Captain Boring is here to moderately improve the nation

“My government’s legislative programme,” His Majesty intoned to the members of parliament assembled before him, “will be mission-led.” Imagine waiting a lifetime for the chance to read a line like that. He could be forgiven for considering abdication, especially if Keir Starmer has tried to use one of their audiences to explain the concept.

It was all painfully civilised

As the King spoke in the House of Lords on Wednesday, back in the Commons a dribble of MPs who had accepted there was no room for them sat chatting. One of the new Labour MPs put a bare foot on the bench and applied a plaster to it. A couple of rows behind her, another colleague had his eyes shut as he rocked gently back and forth, clearly deep in meditation on the implications of the Sustainable Aviation Fuel (Revenue Support Mechanism) Bill. Mission-led government must be a tiring business. Though we think he’s a Scot, so he may still be getting to grips with sleeping on the overnight train. Across the aisle, there was business being done, as Priti Patel engaged a fellow Tory in conversation, presumably explaining that, when you look at some of the other leadership options, she’s not so bad.

The King having finished, Speaker Lindsay Hoyle returned to the Commons, paused at the bar of the House, and bowed. MPs usually do this to him, but his chair was empty, so it’s not clear to whom he was bowing. As the press sit directly behind him, I’m going to assume it was to us. Behind him were Starmer and Rishi Sunak, chatting happily. Angela Rayner and Oliver Dowden joined them, and the four stood together in the middle of the chamber, laughing about something. It was all painfully civilised.

That mood continued in the afternoon debate. Before it began, there was just time for  Geoffrey Cox, parliament’s highest-paid MP from his earnings as a barrister, to take the loyal oath. “I will swear on the King James Bible,” he announced in his rich basso profondo, to a sigh of pleasure from his Conservative colleagues.  “I swear by Almighty God that I will be faithful and bear true allegiance to His Majesty King Charles, his heirs and successors, according to law,” he intoned. “So help me God.” Parliament really is getting a bargain: if you wanted to hear that much from him in most other contexts, it’d set you back a couple of grand.

On the opposition benches, we could see Reform’s Richard Tice and Lee Anderson, but no Nigel Farage. Perhaps he was already on the way to Milwaukee to suck up to Donald Trump. The people of Clacton knew what they were getting.

There ahead of him was Liz Truss, whose unimprovable Twitter bio reads simply: “Sunday Times bestselling writer. Former Prime Minister of the United Kingdom.” She had already issued a denunciation of the King’s Speech, saying it would lead to “further economic stagnation and cultural decline”. Building, by implication, on the economic stagnation and cultural decline delivered by the governments of which she was so prominent a part.

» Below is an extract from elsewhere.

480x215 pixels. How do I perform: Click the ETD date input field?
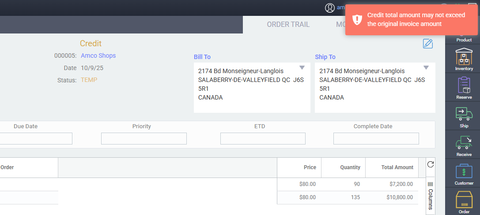[263, 138]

What do we have to do to stop Truss from commenting on British politics? Anyone else, turfed out of government and then out of parliament, might take the hint. But Truss is impervious to anything so subtle as simply losing one of the safest seats in the country. She had, we would later learn, written to the Cabinet Secretary to complain about her disastrous mini-Budget being described by the government as a “disaster”. As has been noted elsewhere, she should really be writing to her MP about this.

Let’s see what happens when they hit choppy waters

It was Sunak’s job to respond to the King before Starmer. When he opened the folder containing his speech, we could see a photo taped on the inside cover, which I’m pretty sure is the picture of his family on holiday last year. It was a gracious speech, with a good joke to new MPs about his own meteoric rise and fall: “Before you know it, you have a bright future behind you, and you’re left wondering whether you can credibly be an elder statesman at age 44.”

He finished with an attempt to argue that he had, contrary to popular understanding, left a golden economic legacy. This was a little undermined when he went on to point out that it was unfair for Labour to complain that things were worse than they had expected, because the country’s problems had been well known. It’s hardly my place to advise the Conservatives, but I’m not sure there’s much mileage in the slogan “Everyone knew we left this place in ruins.”

And then we got to Starmer. He opened by quoting Joe Biden’s call to “lower the temperature of our democracy”. A promise to make things boring is pretty much the code our new prime minister lives by.

The new consensus-driven politics was never going to last, of course. It ended just before a quarter to four, when Starmer, who had to this point been generous to Sunak, denounced the last King’s speech as one that showed a Conservative Party “content to push aside the national interest as they focused almost entirely on trying to save their own skins.”

But now this was all going to change! There would, our new prime minister promised, be “no more wedge issues, no more gimmicks, no more party political strategy masquerading as policy.” Well, maybe. Let’s see what happens when they hit choppy waters. In the meantime, if the text of the King’s speech is any guide, there will at least be plenty of jargon.